Not just the rain that peppers my bedroom window with wet
pebbles, but the shedding of anticipated woes I foresaw for the upcoming week.
A friend of mine once told me, “Don’t try to dance on
somebody else’s dance floor,” which was her way of saying: “Don’t go where you
know you’re not wanted,” or more precisely, don’t step into an environment
where you know you can’t compete.
I didn’t always pay attention to these sage advice, and defied
fate, assuming I could survive in the world on bluster and nerve.
Sometimes, it is important to give space to things that are
beyond me, and avoid people with whom I know I can’t compete.
Back in high school, I used to have what I call the George
syndrome, taking this from an episode of Seinfeld in which the character George
always thought of a pithy response long after it was appropriate to use it.

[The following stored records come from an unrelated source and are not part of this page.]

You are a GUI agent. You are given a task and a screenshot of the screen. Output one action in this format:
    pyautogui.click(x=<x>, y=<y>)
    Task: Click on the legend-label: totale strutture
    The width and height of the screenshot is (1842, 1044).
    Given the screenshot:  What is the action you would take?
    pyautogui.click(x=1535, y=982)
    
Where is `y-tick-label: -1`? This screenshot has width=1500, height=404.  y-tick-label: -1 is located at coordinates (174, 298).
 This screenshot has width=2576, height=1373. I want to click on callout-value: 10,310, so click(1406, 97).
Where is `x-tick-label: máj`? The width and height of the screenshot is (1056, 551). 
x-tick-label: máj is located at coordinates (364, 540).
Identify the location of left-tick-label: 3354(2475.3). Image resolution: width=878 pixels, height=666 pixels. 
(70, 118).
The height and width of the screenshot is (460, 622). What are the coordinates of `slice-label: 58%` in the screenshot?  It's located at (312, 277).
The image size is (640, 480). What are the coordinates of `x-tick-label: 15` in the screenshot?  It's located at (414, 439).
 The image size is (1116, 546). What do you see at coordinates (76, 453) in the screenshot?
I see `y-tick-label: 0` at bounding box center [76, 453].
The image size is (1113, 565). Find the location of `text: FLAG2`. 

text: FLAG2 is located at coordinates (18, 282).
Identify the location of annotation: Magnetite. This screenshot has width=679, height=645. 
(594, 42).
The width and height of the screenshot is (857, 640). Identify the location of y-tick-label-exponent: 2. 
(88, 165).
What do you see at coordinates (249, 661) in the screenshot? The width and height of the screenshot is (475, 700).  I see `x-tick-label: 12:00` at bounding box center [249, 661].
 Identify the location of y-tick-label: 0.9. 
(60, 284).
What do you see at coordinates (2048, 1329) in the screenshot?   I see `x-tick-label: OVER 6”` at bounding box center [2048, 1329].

Even some of my more clever friends, such as Pauly, were
always one step ahead of me in making clever repartee.
I’ve gotten better at this, but never good at it.
And the best defense against being humiliated in public came
from my training in martial arts as a kid: avoidance is always better than
confrontation, and sometimes, by letting an opponent win, you win.
I never surrender in the traditional sense – if I think I’m
right.
But I’m always a little uncertain where the line between
right and wrong is, and if I know for sure I’ve crossed it, I then back off.
This is why I refuse to play King David and walk into the
lions’ den or dance on someone else’s dance floor when I don’t know how to
dance.
Sometimes, I can’t avoid it. This occurred a few months ago,
and though I came through the experience unscathed, I felt out of place, and as
out of step as George, not exactly knowing what to do or say.
For this reason, I was not comfortable with the expected
repeat performance next week when I got an invitation to another, perhaps even
more dangerous lions’ den. Earlier this year, I had a similar invite and chose
to by pass it, feeling all too much like George with two left feet. But this
one, I had promised to attend, and was reprieved at the last minute when the
other dancers decided they didn’t need a fumbling, bumbling, tongue-tied George
like me stumbling over their dance floor.